JStark
JStark

Reputation: 2788

How to trigger browser html refresh for cached html files?

YSLOW suggests: For static components: implement "Never expire" policy by setting far future Expires header.... if you use a far future Expires header you have to change the component's filename whenever the component changes. At Yahoo! we often make this step part of the build process: a version number is embedded in the component's filename, for example, yahoo_2.0.6.js. http://developer.yahoo.com/performance/rules.html

I'd like to take advantage of caching for my mostly static pages and reload the js files when the version # changes. I've set a version # for my .js files but my main.html page has Expires set to the future so it doesn't reload and therefore doesn't reload the js files. Ideally I'd like to tell the browser (using a psychic technique) to reload main.html when a new version of the site is released.
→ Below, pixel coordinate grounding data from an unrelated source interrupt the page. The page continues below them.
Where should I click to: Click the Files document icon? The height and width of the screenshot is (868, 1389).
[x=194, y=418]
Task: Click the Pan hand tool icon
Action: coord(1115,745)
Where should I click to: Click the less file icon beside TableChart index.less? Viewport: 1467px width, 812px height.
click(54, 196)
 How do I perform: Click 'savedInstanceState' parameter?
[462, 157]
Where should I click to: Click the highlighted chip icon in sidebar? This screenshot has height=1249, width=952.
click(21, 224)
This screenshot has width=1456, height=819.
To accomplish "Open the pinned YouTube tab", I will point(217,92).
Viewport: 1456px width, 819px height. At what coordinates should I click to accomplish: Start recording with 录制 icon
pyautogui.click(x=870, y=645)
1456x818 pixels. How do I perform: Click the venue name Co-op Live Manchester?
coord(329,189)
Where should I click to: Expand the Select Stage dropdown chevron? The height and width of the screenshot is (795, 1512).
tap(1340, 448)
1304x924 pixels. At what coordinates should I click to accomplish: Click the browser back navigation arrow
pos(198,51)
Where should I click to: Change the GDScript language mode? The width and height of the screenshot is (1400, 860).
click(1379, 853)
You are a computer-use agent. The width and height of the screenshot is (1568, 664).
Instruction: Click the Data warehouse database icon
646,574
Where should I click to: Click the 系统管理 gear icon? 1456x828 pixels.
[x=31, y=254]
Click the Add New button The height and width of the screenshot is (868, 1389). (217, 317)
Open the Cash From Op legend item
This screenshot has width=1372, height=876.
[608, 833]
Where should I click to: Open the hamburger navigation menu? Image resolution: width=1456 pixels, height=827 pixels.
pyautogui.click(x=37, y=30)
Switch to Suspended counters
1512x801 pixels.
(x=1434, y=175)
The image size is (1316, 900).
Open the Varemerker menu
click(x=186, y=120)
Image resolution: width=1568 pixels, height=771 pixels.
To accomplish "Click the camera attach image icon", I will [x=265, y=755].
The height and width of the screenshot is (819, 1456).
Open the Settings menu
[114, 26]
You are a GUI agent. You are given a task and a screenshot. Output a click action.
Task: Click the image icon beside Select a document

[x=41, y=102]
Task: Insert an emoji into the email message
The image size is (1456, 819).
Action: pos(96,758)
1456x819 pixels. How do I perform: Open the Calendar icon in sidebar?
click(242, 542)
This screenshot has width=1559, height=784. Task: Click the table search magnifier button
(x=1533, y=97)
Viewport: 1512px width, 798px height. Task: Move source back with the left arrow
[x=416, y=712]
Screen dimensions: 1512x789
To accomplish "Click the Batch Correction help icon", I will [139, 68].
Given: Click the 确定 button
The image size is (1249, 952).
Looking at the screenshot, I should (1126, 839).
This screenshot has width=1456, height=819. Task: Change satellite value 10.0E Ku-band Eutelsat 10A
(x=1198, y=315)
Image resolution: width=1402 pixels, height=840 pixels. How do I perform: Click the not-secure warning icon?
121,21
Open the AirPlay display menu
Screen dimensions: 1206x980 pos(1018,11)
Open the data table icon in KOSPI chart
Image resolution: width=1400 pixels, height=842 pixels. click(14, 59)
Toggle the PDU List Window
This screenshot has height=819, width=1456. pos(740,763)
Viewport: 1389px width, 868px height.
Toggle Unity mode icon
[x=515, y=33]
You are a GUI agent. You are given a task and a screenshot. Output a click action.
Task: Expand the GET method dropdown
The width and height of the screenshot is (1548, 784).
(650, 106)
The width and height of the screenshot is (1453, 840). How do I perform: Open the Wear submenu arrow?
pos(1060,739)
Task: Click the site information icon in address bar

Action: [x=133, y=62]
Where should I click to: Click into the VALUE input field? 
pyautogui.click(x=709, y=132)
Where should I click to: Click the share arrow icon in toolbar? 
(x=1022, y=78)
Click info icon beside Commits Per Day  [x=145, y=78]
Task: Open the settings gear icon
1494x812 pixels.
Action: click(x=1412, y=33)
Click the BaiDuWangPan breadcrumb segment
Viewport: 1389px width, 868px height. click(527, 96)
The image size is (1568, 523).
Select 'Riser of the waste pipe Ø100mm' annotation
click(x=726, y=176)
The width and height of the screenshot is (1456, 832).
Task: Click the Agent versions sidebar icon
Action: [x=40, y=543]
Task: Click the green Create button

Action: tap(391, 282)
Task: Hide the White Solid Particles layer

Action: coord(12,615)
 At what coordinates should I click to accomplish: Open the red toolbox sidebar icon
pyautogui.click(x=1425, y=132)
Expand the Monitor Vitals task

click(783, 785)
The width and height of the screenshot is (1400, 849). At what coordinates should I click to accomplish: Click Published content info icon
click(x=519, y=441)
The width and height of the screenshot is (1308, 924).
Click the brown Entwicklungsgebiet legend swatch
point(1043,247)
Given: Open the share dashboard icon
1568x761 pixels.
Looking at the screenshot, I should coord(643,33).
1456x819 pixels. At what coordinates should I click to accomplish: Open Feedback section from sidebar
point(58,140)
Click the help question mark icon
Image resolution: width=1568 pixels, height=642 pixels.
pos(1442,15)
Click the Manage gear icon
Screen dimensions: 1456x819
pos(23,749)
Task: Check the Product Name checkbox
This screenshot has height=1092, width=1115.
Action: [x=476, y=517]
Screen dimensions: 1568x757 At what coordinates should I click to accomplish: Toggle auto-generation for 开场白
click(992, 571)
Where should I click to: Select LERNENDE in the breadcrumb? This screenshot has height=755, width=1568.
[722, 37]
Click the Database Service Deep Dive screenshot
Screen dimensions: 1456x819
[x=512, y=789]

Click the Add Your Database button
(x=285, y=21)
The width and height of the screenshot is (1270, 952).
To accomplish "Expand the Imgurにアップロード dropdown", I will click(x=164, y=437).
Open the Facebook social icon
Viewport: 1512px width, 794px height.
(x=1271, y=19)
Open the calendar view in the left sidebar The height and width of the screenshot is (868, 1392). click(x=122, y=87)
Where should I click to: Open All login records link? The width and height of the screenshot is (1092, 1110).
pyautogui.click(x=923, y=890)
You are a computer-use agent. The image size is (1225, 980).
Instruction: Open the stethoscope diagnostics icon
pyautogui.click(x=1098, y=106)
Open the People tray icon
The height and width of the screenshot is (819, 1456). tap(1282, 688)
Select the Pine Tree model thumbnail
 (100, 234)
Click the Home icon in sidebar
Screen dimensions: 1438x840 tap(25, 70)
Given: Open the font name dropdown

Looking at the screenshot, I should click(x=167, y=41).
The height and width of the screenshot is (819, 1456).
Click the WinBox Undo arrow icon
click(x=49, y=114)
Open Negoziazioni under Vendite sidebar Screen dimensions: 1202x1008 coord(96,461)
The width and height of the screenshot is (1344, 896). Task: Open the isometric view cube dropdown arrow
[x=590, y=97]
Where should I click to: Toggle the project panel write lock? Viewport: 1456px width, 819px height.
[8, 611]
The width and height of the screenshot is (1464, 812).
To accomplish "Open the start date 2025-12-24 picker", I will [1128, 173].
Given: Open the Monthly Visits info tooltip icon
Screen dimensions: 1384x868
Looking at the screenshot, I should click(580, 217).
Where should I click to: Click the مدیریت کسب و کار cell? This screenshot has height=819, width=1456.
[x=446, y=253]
I could make my main.html page always reload but then I loose the caching benefit. I'm not looking for the ctrl-F5 answer as this needs to happen automatically for our users.

I think the answer is: main.html can't be cached, but I'd like to hear what are others doing to solve this problem. How are you getting the best caching vs. reload benefits.

Thanks.

Upvotes: 2

Views: 1045

Answers (2)

Andy Davies
Andy Davies

Reputation: 5824

Guess it depends on why you want to cache the HTML page - to improve user load-times or reduce server load.

Even with a long expiry time you might find that it's not actually cached at the client for very long (Yahoo studies show that files don't live in the cache for very long), so a shorter expiry time e.g. 1 day, might not be an issue.

If it's to reduce backend load, it might be worth looking at whether a proxy like Varnish would help i.e. it caches the pages from the origin server at serves them when requested. This way you could control how long pages are cached with a finer level of control.

Upvotes: 0

BrianC
BrianC

Reputation: 10721

Your analysis is correct. Web performance best practices suggest a far future expiration date for static components (i.e., those which don't change often), and using a version number in the URL manages those changes nicely.

For the main page (main.html), you would not set a far future expiration date. Instead, you could not set an expiration, or set it for a minimal amount of time, for example +24 hours.